A data audit is a step-by-step process that examines every step of the data science process. Problems can be introduced at any step of this process, so a full audit requires close examination at each step. In another post I'll talk about tests given to uncover problems and possible remediation for problems found at each step. For now I'll assume we have full access to the model in question, although many of these questions can be addressed even when there are limits to access.
At the highest level a data audit has four phases:
In order to audit a given algorithm we delve into phase-specific questions.
- What data have you collected? Is it relevant and do you have enough and the right kind?

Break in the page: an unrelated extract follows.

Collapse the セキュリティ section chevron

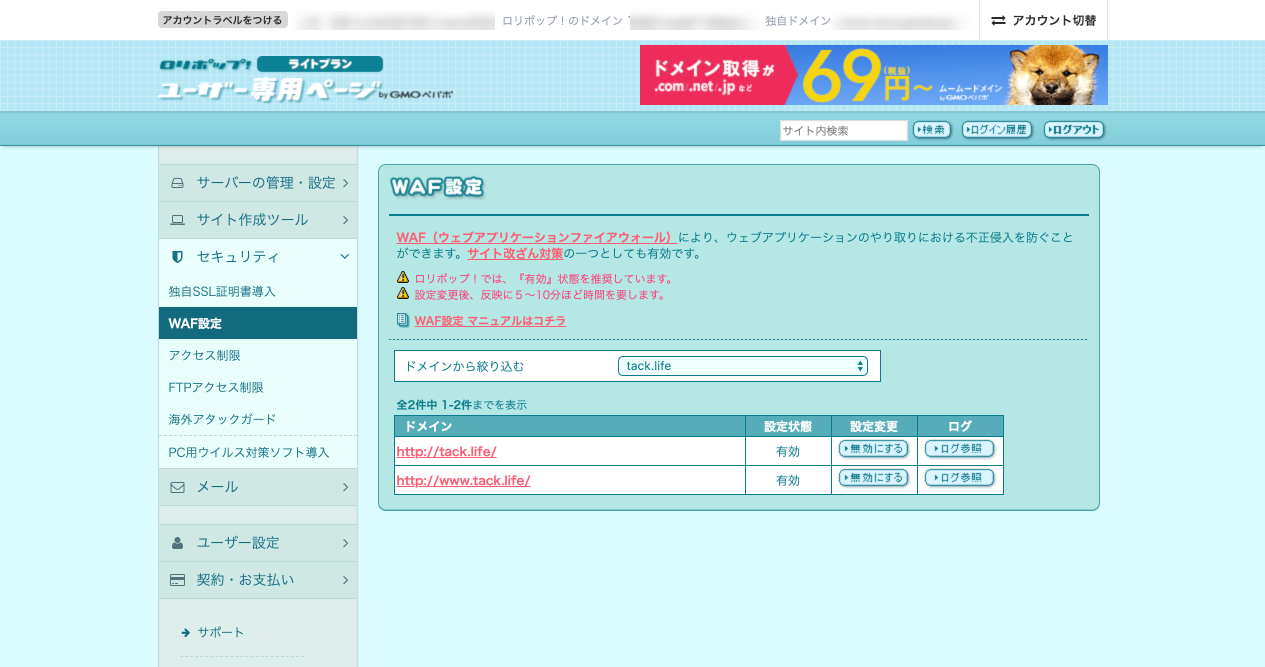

- What is the integrity of this data? Does it have bias? Is some of the data more or less accurate? How do you test this?

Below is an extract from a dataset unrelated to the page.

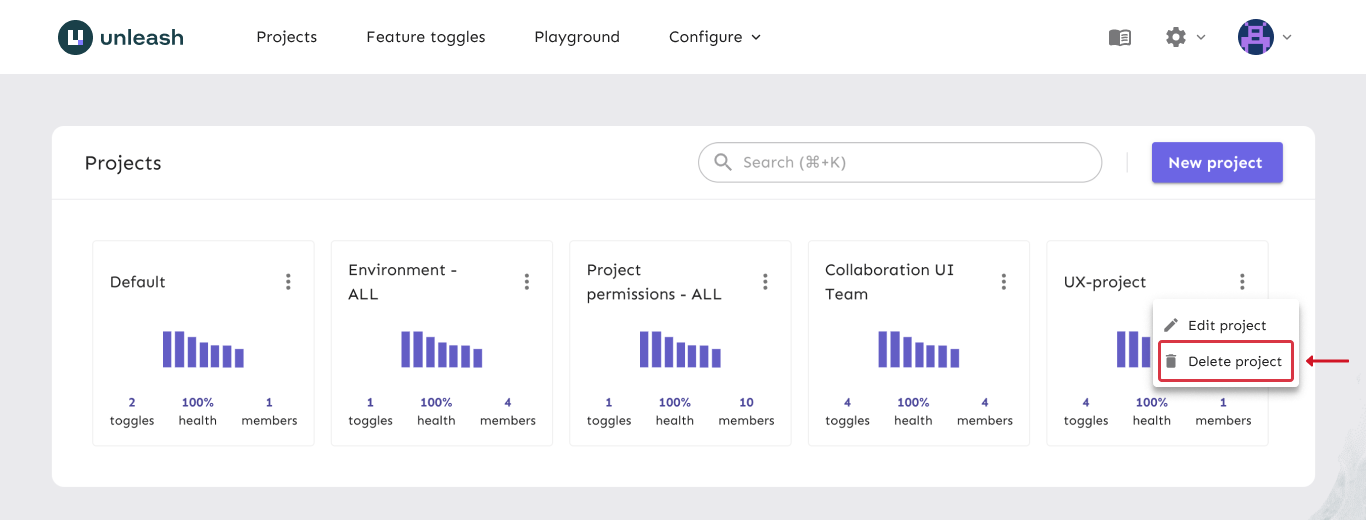Select Edit project from the menu
The width and height of the screenshot is (1366, 520).
(1226, 325)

- Is your data systematically missing important types of data? Is it under- or over-representing certain types of events, behaviors, or people?
- How are you cleaning the data, dealing with missing data, outlying data, or unreasonable data? What is your ground truth for dealing with this kind of question?
- How do you define "success" for your algorithm? Are there other related definitions of success, and what do you think would happen if you tweaked that definition?
- What attributes do you choose to search through to potentially associate with success or failure? To what extent are your attributes proxies instead of directly relevant to the definition of success, and what could go wrong?
- What kind of algorithm should you use?
- How do you calibrate the model?
- How do you decide when the algorithm has been optimized?
- To what extent is the model working in production?
- Does it need to be updated over time?
- How are the errors distributed?
- Is the model creating unintended consequences?
- Is the model playing a part in a larger feedback loop?